Rafael Fernández López - VMware / Asen Alexandrov - VMware

Expanding the number of supported languages in WebAssembly will drive massive adoption and support from the mainstream developer community. WebAssembly empowers developers by allowing them to use the languages, libraries and tooling they already know and love within a safer, sandboxed environment.

In this talk we will explore how programs written in interpreted languages can be executed within a WebAssembly sandbox, effectively reducing the number of security threats they are exposed to. We will show what are the common pitfalls that we will hit when executing programs in interpreted languages when their interpreter is running as a WebAssembly module.

Companies build their applications in a wide set of languages. As time passes by, different languages and frameworks are introduced into the company tech stack. This increases the deployment complexity as well as management of those applications in the infrastructure.

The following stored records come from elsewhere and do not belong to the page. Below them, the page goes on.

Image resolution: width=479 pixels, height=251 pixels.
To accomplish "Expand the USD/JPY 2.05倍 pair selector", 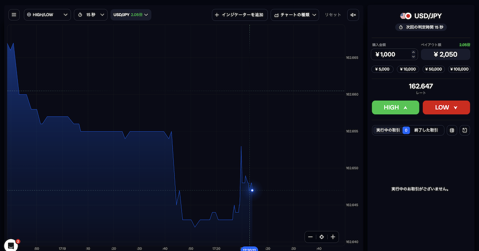I will point(131,15).
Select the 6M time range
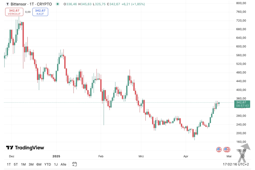This screenshot has width=255, height=170. point(39,164)
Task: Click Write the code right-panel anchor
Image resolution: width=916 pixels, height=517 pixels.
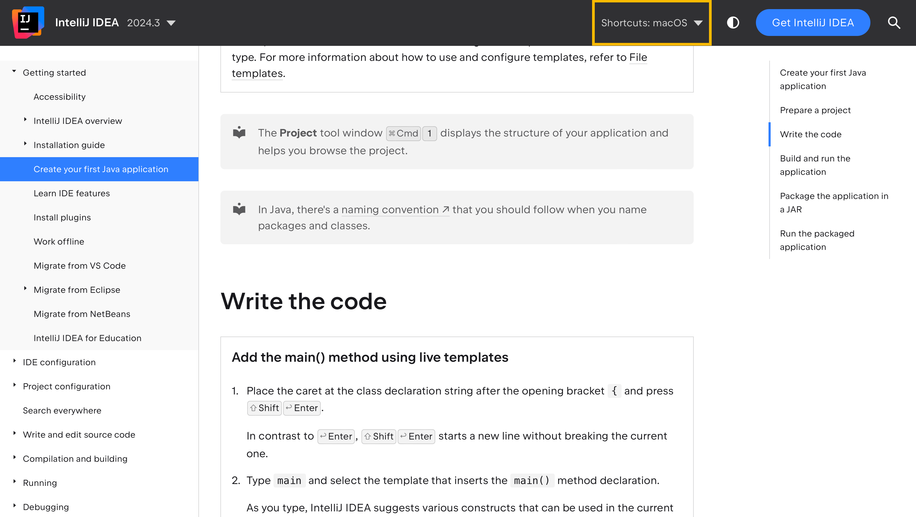Action: (811, 134)
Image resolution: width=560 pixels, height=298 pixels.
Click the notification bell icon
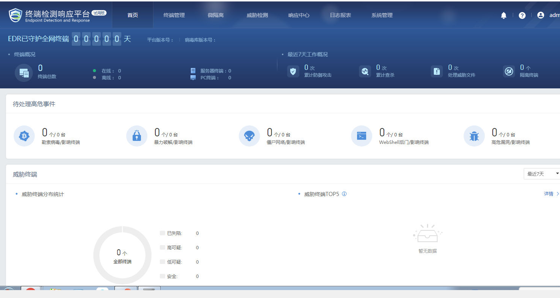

Virtual Machines and containers were created to fill this gap. You can run heterogenous applications on top of the same hardware. However, they came with their own trade-offs in terms of security issues, performance, and management overhead.

With WebAssembly, you can compile different applications targeting the same binary format. Wasm modules are lightweight, simplifying running and transferring them. Thanks to its sandboxing and capability-based security features, wasm modules cannot access system resources by default. You can grant fine-grained access to resources such as filesystem or sockets.

Expanding the number of supported languages in WebAssembly will drive massive adoption and support from the mainstream developer community.

Several projects are emerging around this new promising technology although there is still not a clear route to the ultimate WebAssembly platform. Adoption by the community will be related to how easy it is to run existing software without modifications.

All the work that we are doing in this scope is Open Source and our main goal is to contribute all changes to the upstream projects.